Belajar Keberagaman dari Tuban Bumi Wali

Oleh: Sri Wiyono 

blokTuban.com - Beberapa hari ini, terdengar rebut-ribut di Klenteng Kwan Sing Bio Tuban. Tempat ibadah Tri Dharma yang konon terbesar se Asia Tenggara ini. 

Ribut-ribut soal kepengurusan satu-satunya Klenteng yang menghadap ke laut lepas tersebut soal kepengurusan. Masa bhakti pengurus lama sudah habis, dan belum dibentuk kepengurusan yang baru.

Soal ini, membuat Pemkab Tuban harus turun tangan. Sebab, Juli adalah bulan ulang tahun Klenteng Kwan Sing Bio. Biasanya dirayakan besar-besaran.

Ada kirab Kong Cho yang diikuti tempat-tempat ibadah Tri Dharma dari seluruh pelosok negeri. Bahkan, umat Tri Dharma dari negeri sendiri saja yang datang. Sebab, tak jarang umat Tri Dharma dari negeri seberang hadir. 

Ulang tahun Klenteng menjadi sangat meriah setiap tahun. Hanya, tahun ini nampaknya tak segebyar tahun-tahun sebelumnya, akibat belum ada kepengurusan yang baru itu.

Tak kunjung dibentuknya kepengurusan baru ini, dimungkinkan adanya konflik di internal umat Tri Dharma di klenteng tersebut. Konflik sudah terjadi bertahun-tahun lalu. 

Pemkab sudah memfasilitasi pertemuan antara kubu yang berseteru dengan menggelar acara di pendapa kabupaten. Begitu juga Polres Tuban juga melakukan hal yang sama beberapa hari kemudian. Semoga persoalan cepat rampung.

Saya menyinggung soal klenteng karena tempat ibadah itu sempat menjadi berita heboh nasional. Akibat patung Kongco Kwan Kong setinggi 30 meter yang berdiri di halaman belakang klenteng.

────────

--- Tugas Latihan ---
[1] Daftarkan semua kata dalam bacaan tentang Klenteng Kwan Sing Bio yang ditulis dengan tanda hubung, sesuai urutan kemunculannya.
[2] Salin dengan tepat bagian bacaan tentang Klenteng Kwan Sing Bio mulai dari "Ulang tahun Klenteng menjadi" sampai dengan "halaman belakang klenteng.".
[3] Tuliskan lanjutan bacaan tentang Klenteng Kwan Sing Bio, dimulai sesudah kalimat terakhirnya.

--- Baris yang Disediakan ---
────────

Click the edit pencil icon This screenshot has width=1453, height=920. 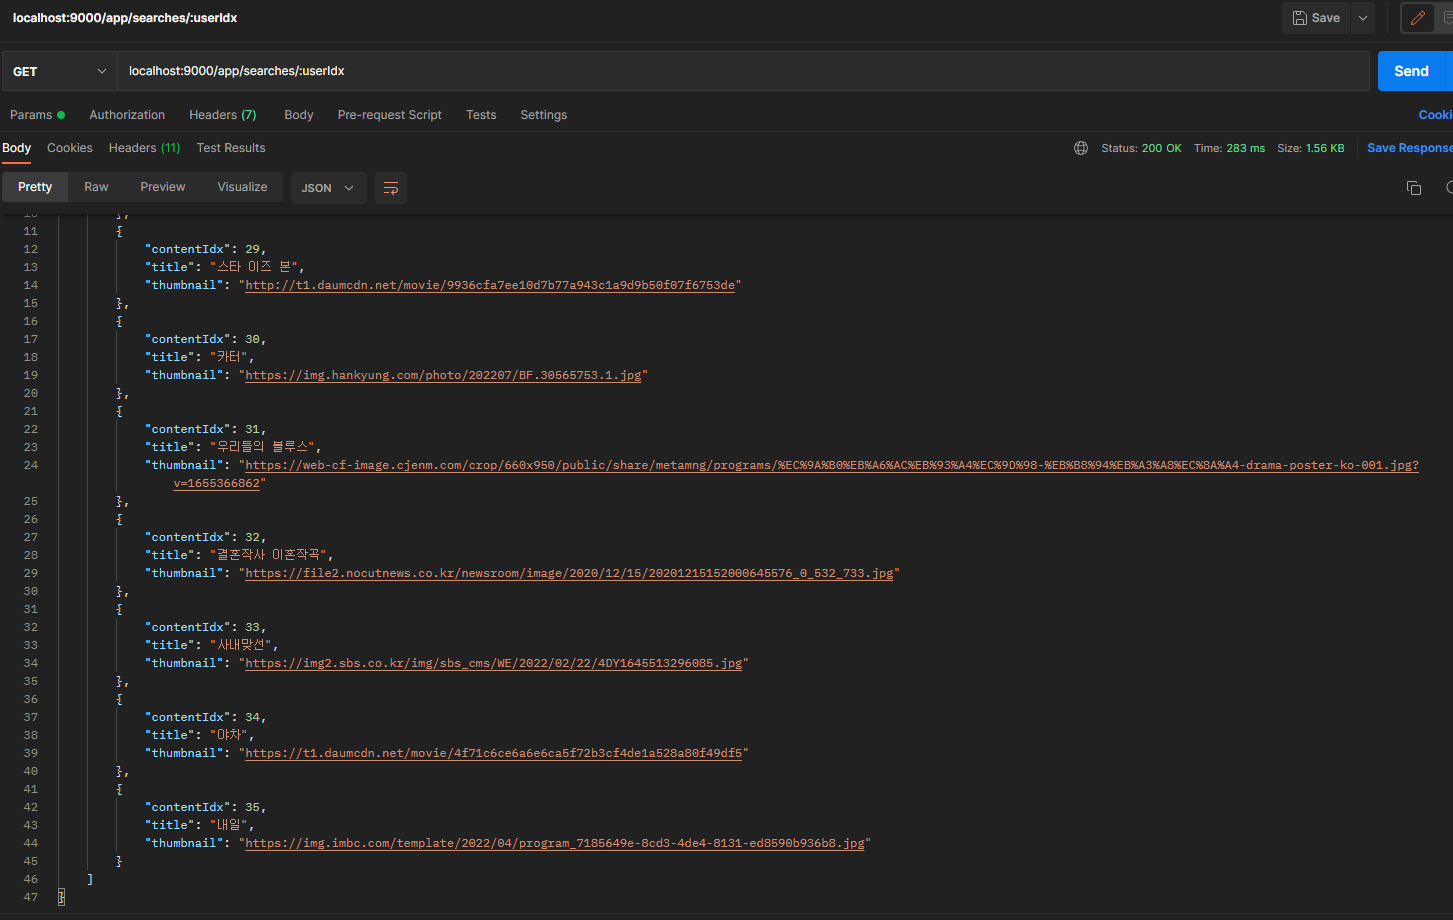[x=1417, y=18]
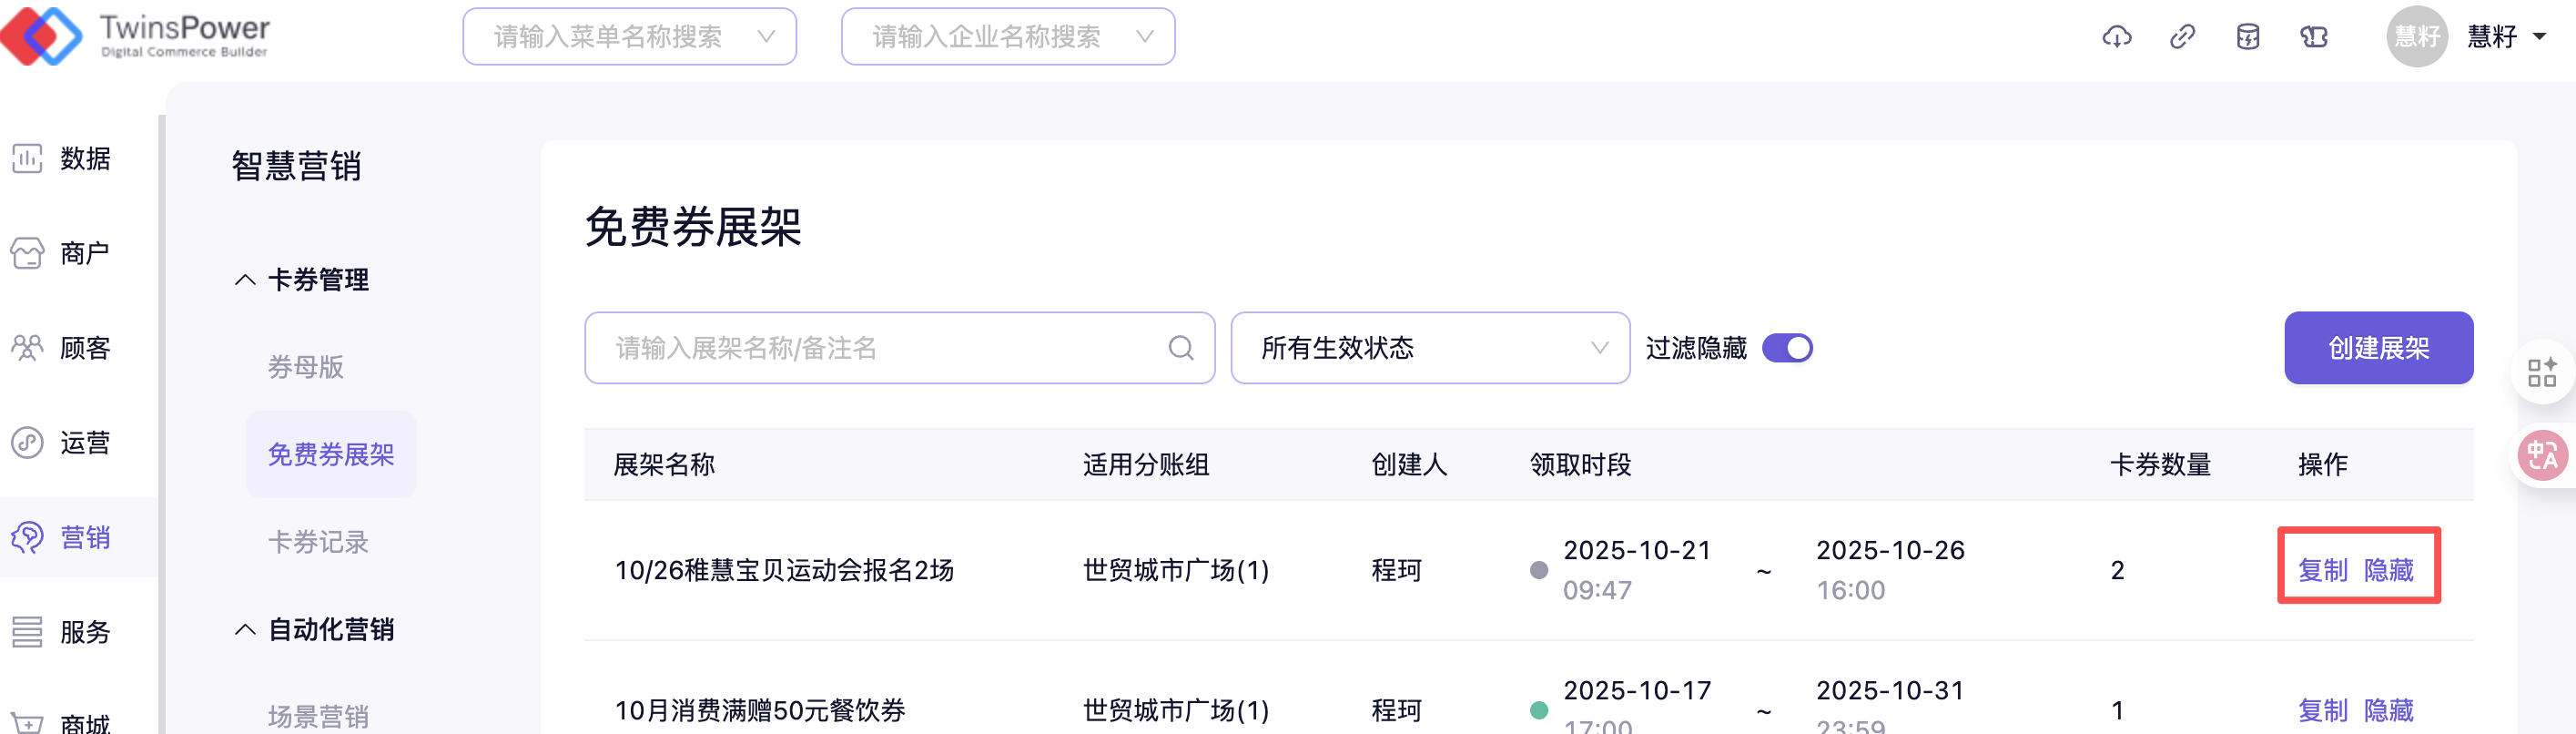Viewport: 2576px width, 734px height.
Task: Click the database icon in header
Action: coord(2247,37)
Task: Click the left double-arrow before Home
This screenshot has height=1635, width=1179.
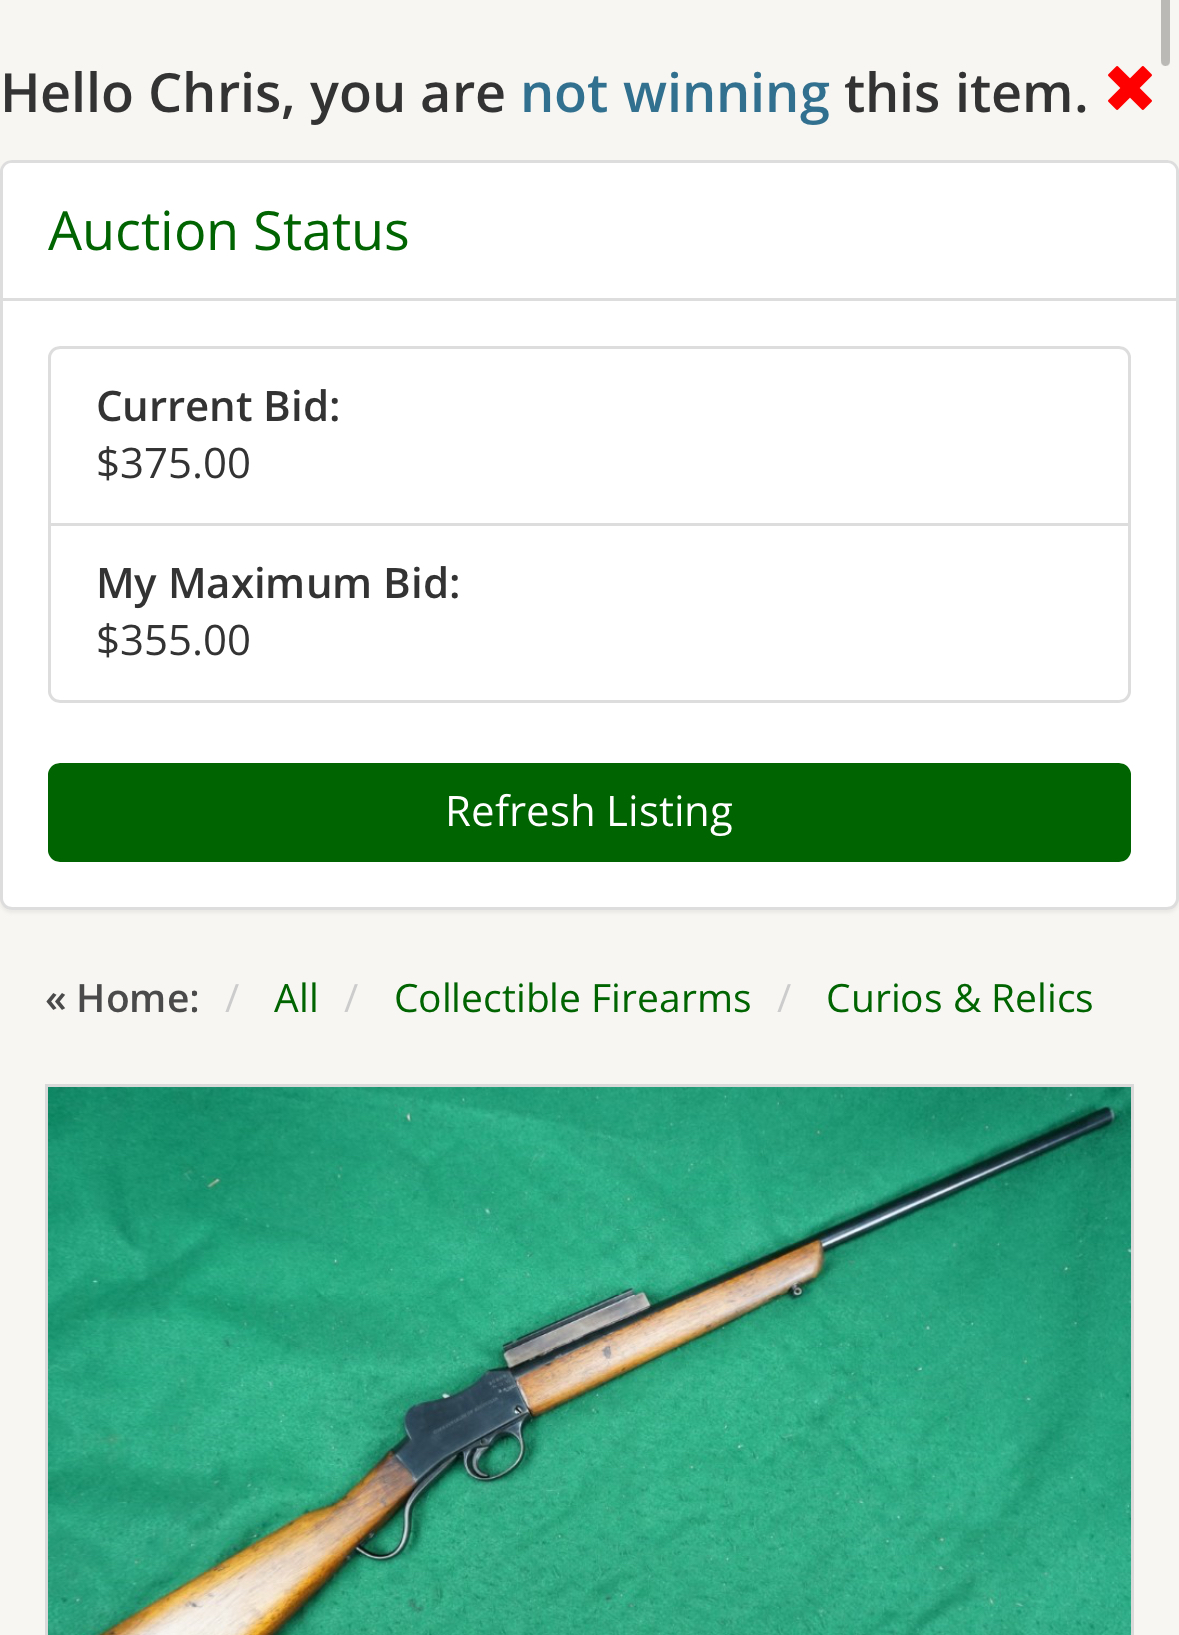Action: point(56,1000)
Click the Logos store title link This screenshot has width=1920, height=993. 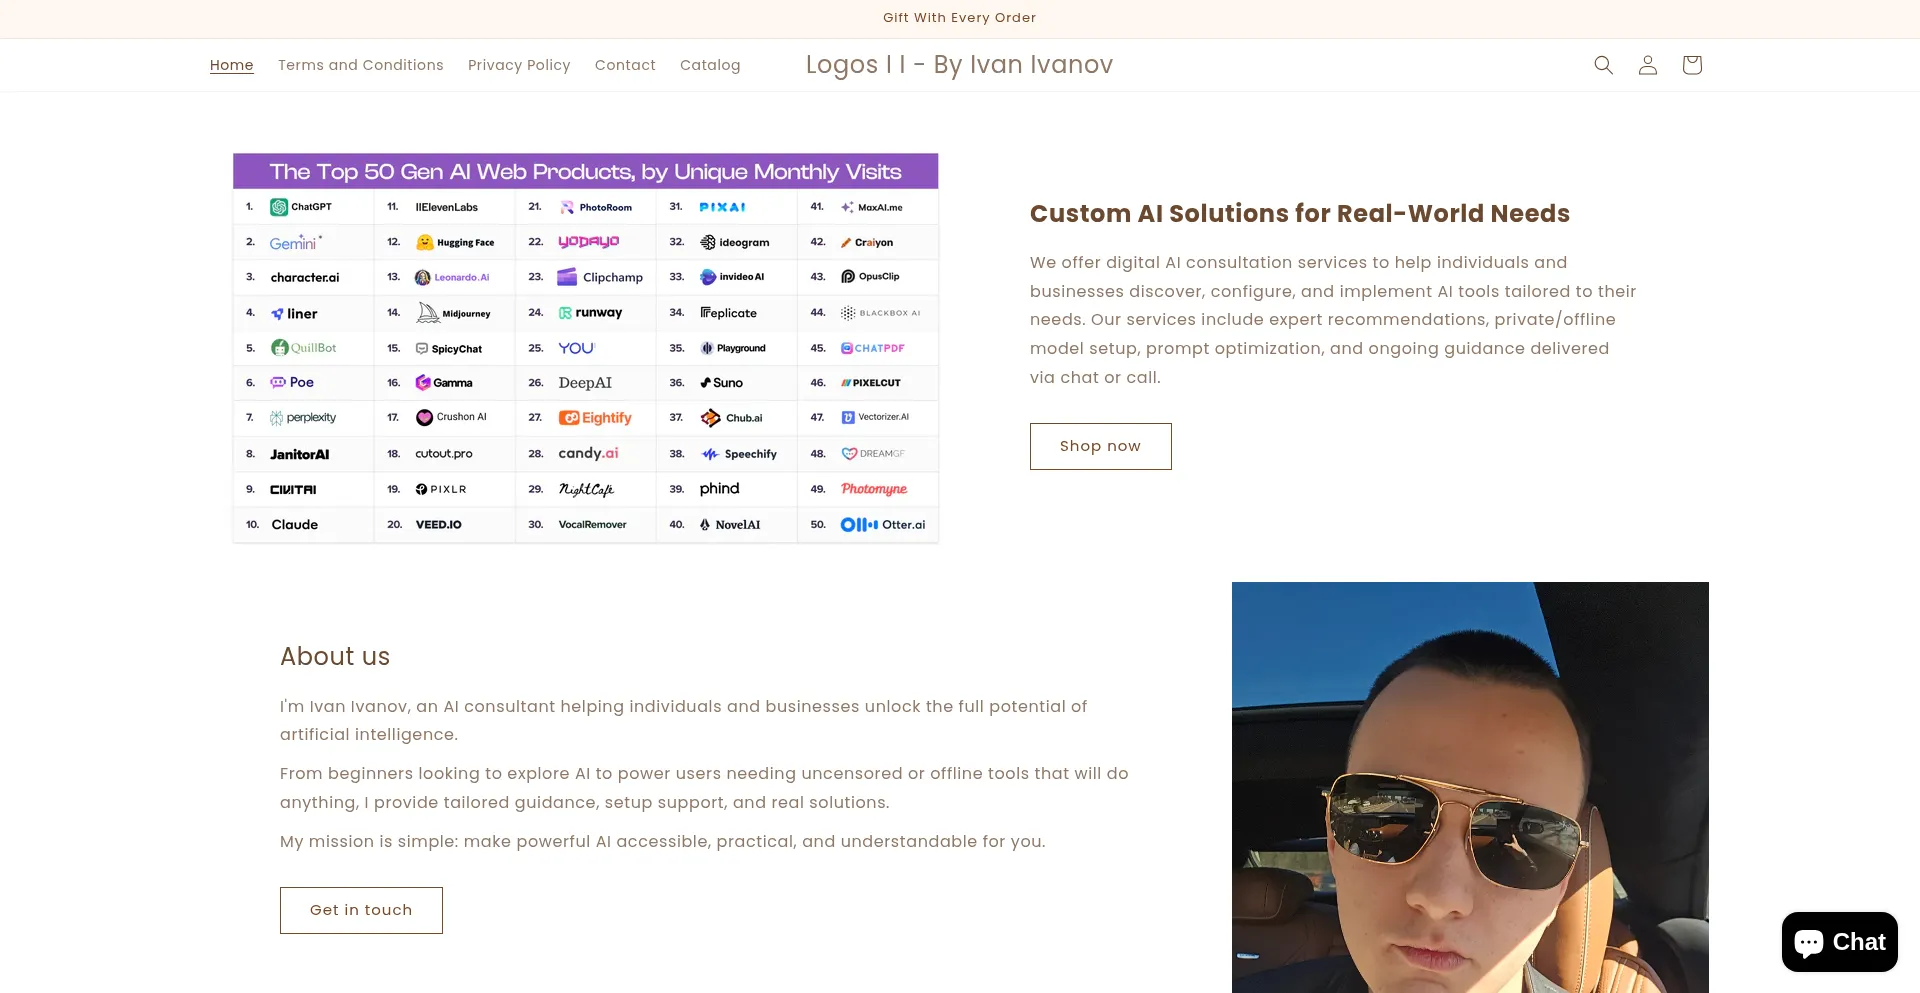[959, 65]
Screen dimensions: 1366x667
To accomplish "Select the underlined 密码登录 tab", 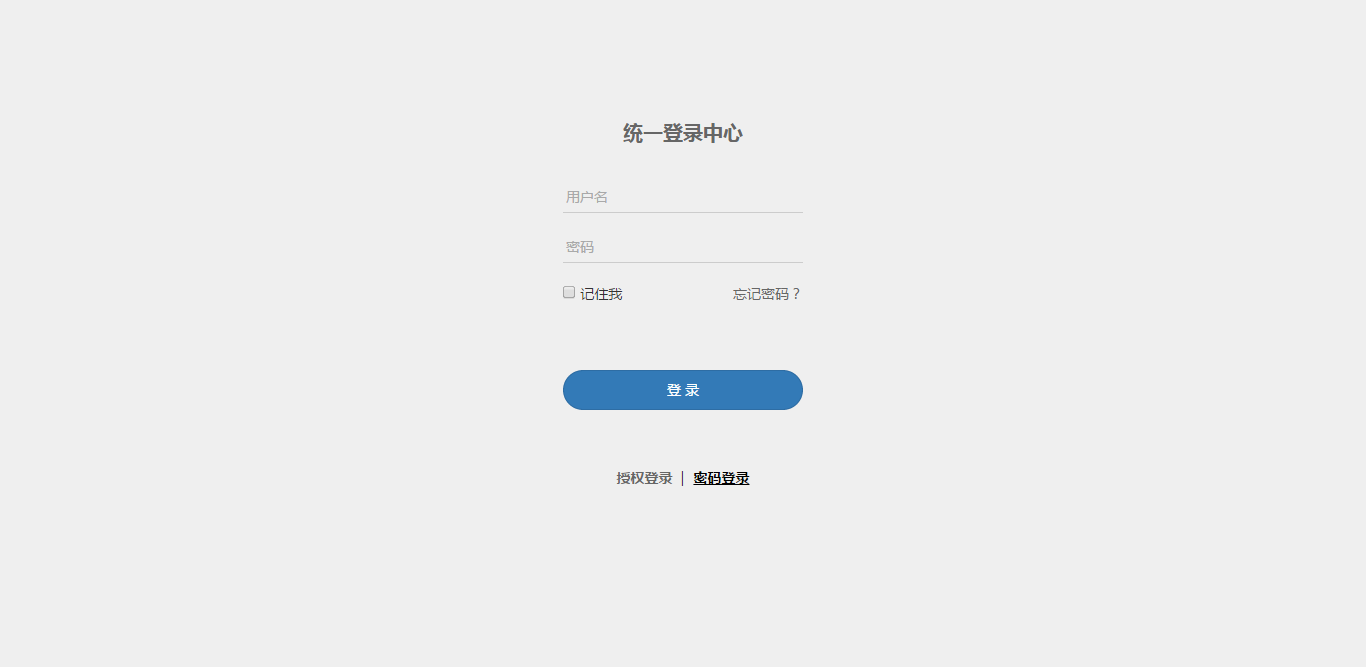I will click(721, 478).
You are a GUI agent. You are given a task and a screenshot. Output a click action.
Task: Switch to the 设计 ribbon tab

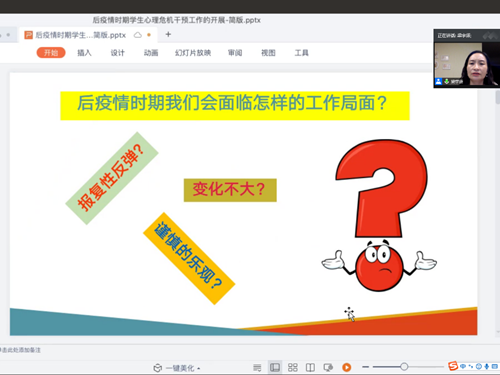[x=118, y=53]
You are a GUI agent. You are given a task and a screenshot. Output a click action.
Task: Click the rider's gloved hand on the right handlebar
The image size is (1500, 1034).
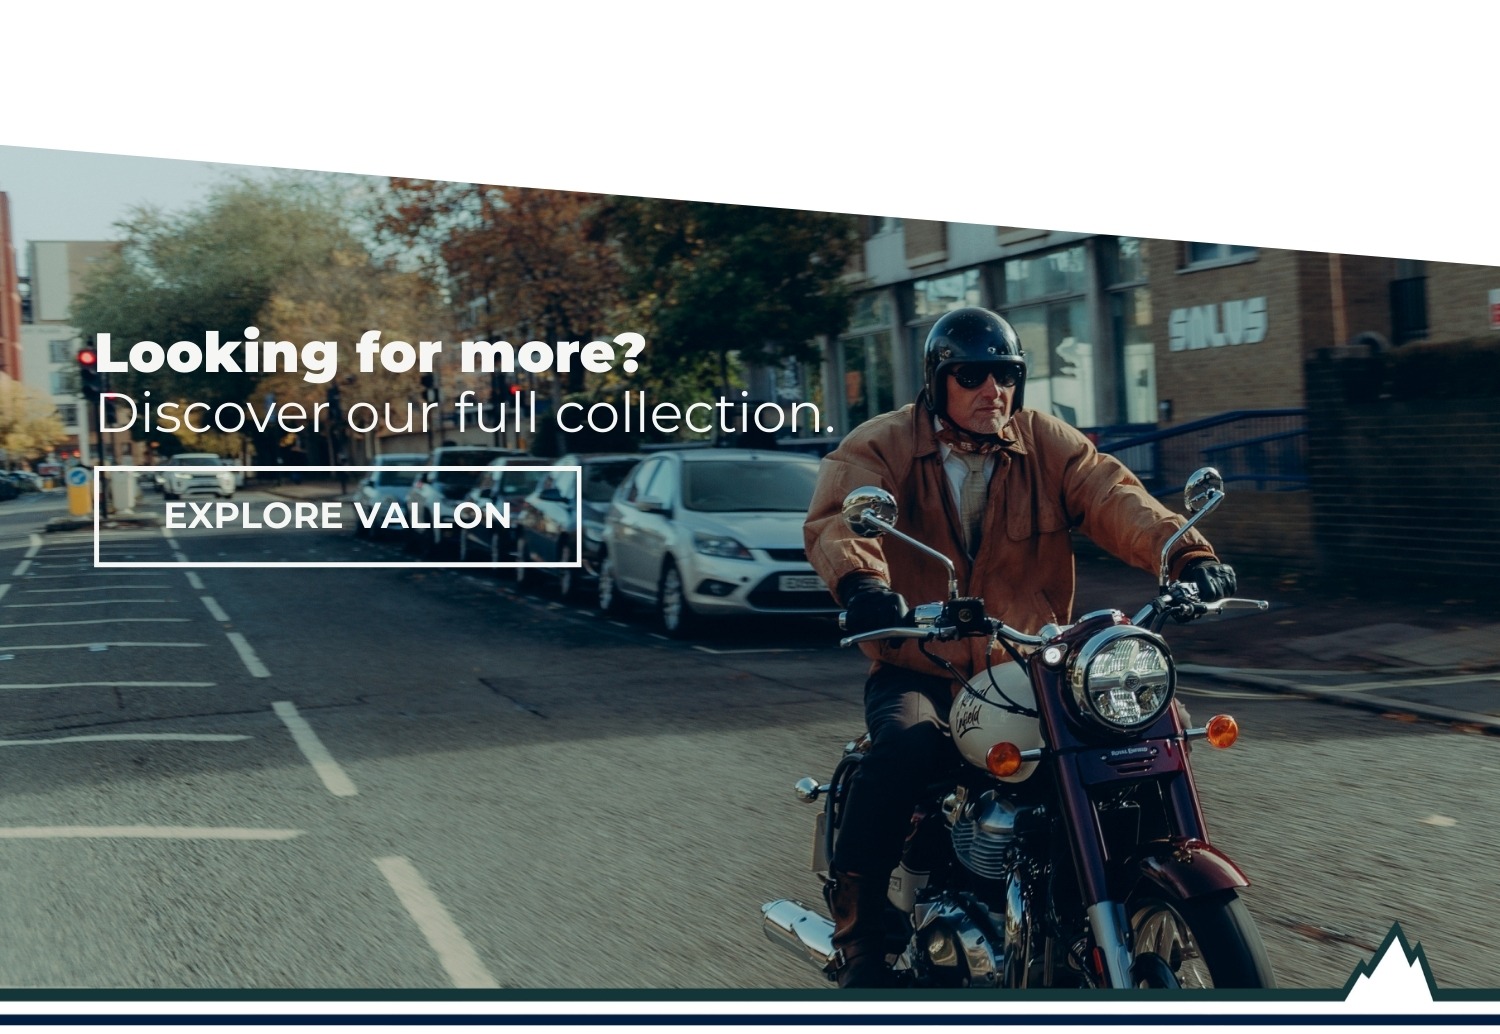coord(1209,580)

────────

--- Jawaban Berurutan ---
[1]
rebut-ribut
Ribut-ribut
satu-satunya
besar-besaran
tempat-tempat
tahun-tahun
bertahun-tahun

[2]
Ulang tahun Klenteng menjadi sangat meriah setiap tahun. Hanya, tahun ini nampaknya tak segebyar tahun-tahun sebelumnya, akibat belum ada kepengurusan yang baru itu.

Tak kunjung dibentuknya kepengurusan baru ini, dimungkinkan adanya konflik di internal umat Tri Dharma di klenteng tersebut. Konflik sudah terjadi bertahun-tahun lalu. 

Pemkab sudah memfasilitasi pertemuan antara kubu yang berseteru dengan menggelar acara di pendapa kabupaten. Begitu juga Polres Tuban juga melakukan hal yang sama beberapa hari kemudian. Semoga persoalan cepat rampung.

Saya menyinggung soal klenteng karena tempat ibadah itu sempat menjadi berita heboh nasional. Akibat patung Kongco Kwan Kong setinggi 30 meter yang berdiri di halaman belakang klenteng.

[3]
Ada pihak yang menolak, bahkan berusaha untuk membenturkan masyarakat atas dasar keyakinan. Yang ribut justru orang di luar Tuban.

Ada juga yang demo mendesak patung salah satu dewa bagi warga penganut Tri Dharma itu dirobohkan. Sedangkan warga Tuban sendiri adem ayem. 

Tentu saja kami, yang tinggal di kota yang damai di pesisir utara (pantura) ini terkaget-kaget. Betapa tidak, kami yang di Tuban saat itu justru adem ayem, tak berisik apalagi ada gesekan.

Patung itu sudah berdiri cukup lama, sebelum diresmikan pada 2017 dan kemudian memicu reaksi netizen itu.

Bermain di klenteng, bagi warga Tuban bukan hal yang aneh. Bangunan-bangunan unik yang ada di tempat ibadah Tri Dharma itu banyak menarik minat masyarakat untuk datang.

Aku dan anakku yang masih duduk di Taman Kanak-Kanak (TK) hampir setiap hari memandang patung itu ketika mengantar anak ke sekolah. 

Bahkan, kadang-kadang anakku kangen dengan Barongsay dan Liong yang disimpan dalam ruangan kaca di salah satu bangunan di dalam klenteng, anakku mengajak masuk klenteng. 

Juga menikmati bermain di dalam perut patung Naga dan Harimau raksasa di taman belakang.

Jangan heran ketika banyak perempuan berjilbab masuk klenteng. Tak terhitung muslim yang keluar masuk memikmati indahnya bangunan dan asrinya taman.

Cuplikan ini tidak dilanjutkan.